Although in a perfect world something like this is a good idea, I fear that:

  1. it would be easy to do in a way which wasn't really that useful
  2. it would be a fair bit of work to do it properly (in a way that was really useful), and its not clear to me that the extra programmer effort and complexity in the code (which then has to be maintained) would be worth the benefits

--SJK 10:58, 25 March 2006 (UTC) (I do PHP programming for a living, although I haven't really touched MediaWiki....)[reply]

this vs DPL

Isn't this similiar to DPLs? Bawolff 01:18, 27 March 2006 (UTC)[reply]

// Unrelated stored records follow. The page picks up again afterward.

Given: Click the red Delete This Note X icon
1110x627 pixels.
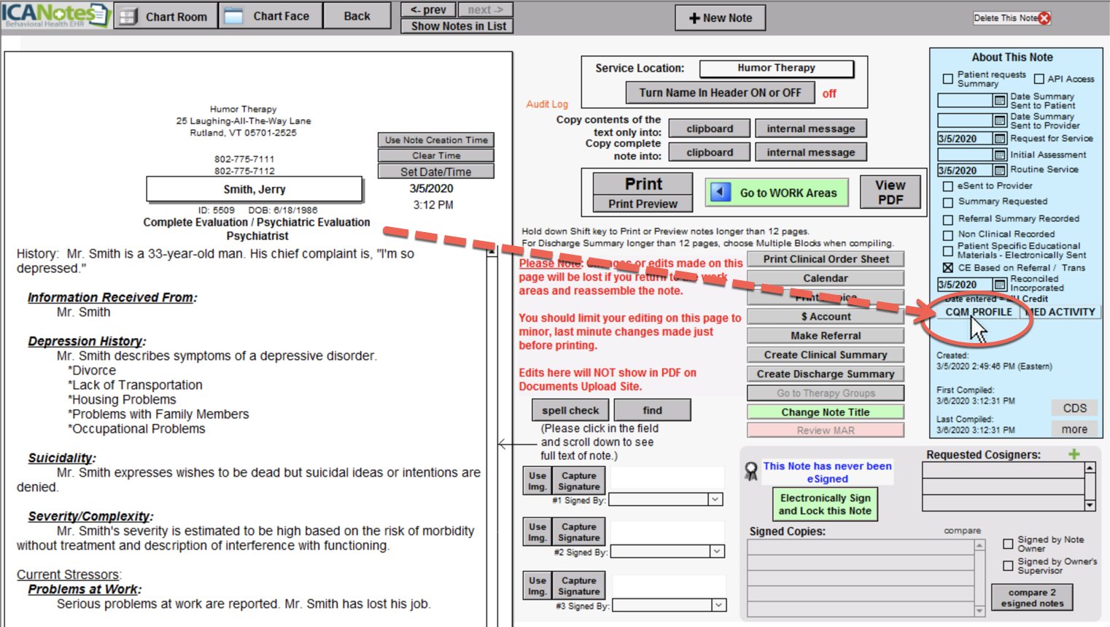Looking at the screenshot, I should (1044, 18).
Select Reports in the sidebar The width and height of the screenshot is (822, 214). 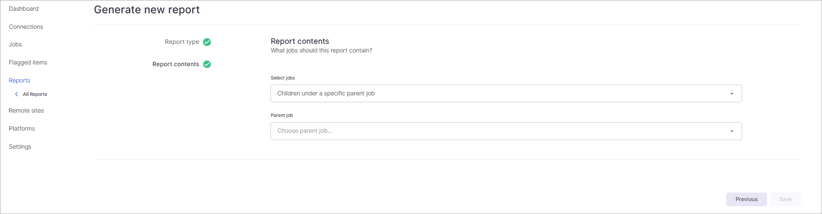pos(19,80)
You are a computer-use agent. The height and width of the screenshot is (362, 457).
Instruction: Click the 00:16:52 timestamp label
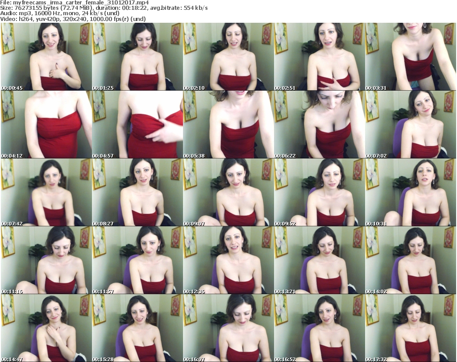(x=286, y=359)
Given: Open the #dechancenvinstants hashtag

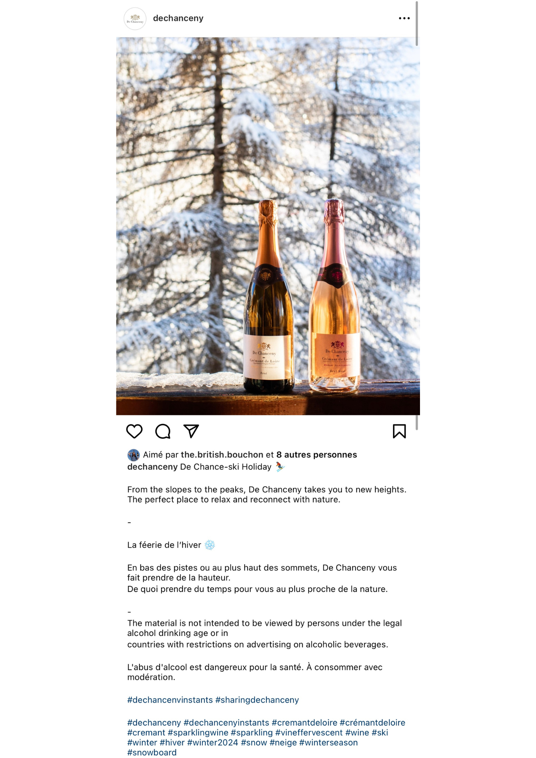Looking at the screenshot, I should tap(170, 700).
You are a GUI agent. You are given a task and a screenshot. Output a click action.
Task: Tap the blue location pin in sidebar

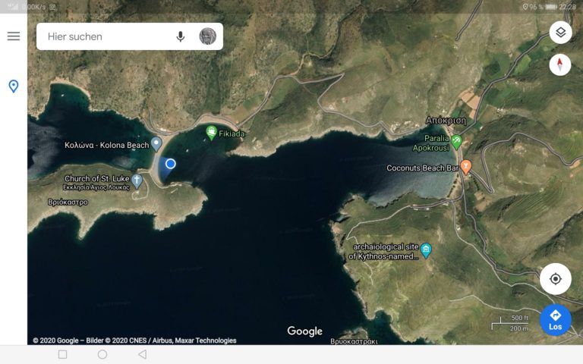(x=14, y=86)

Yes, in fact, it is. Thanks. -- Zondor 04:36, 27 March 2006 (UTC)[reply]
It's worth noting that the end result of DPLs is similar, the implementation and use are different. This is an alternative, imho more powerful, way of viewing all the categorized or tagged information in a wiki - DPLs do somethign very similar to dynamically create a list of fixed parameters. I think this approach implies more general (like "not as specific" not like quantitiy) categories, and finding information where they intersect. The subcategories are the most significant hurdle of this endeaver, again imho. BTW, I wrote the implementation mentioned on meta, and would be happy to re-write it for mediawiki 1.5/1.6. I'm sure it could stand some scrubbing by a more knowledgeable PHP guy than I, but the SQL I'm using is pretty solid and more efficient that what is (or was when I checked) being used for DPLs. --Aerik 03:44, 29 March 2006 (UTC)[reply]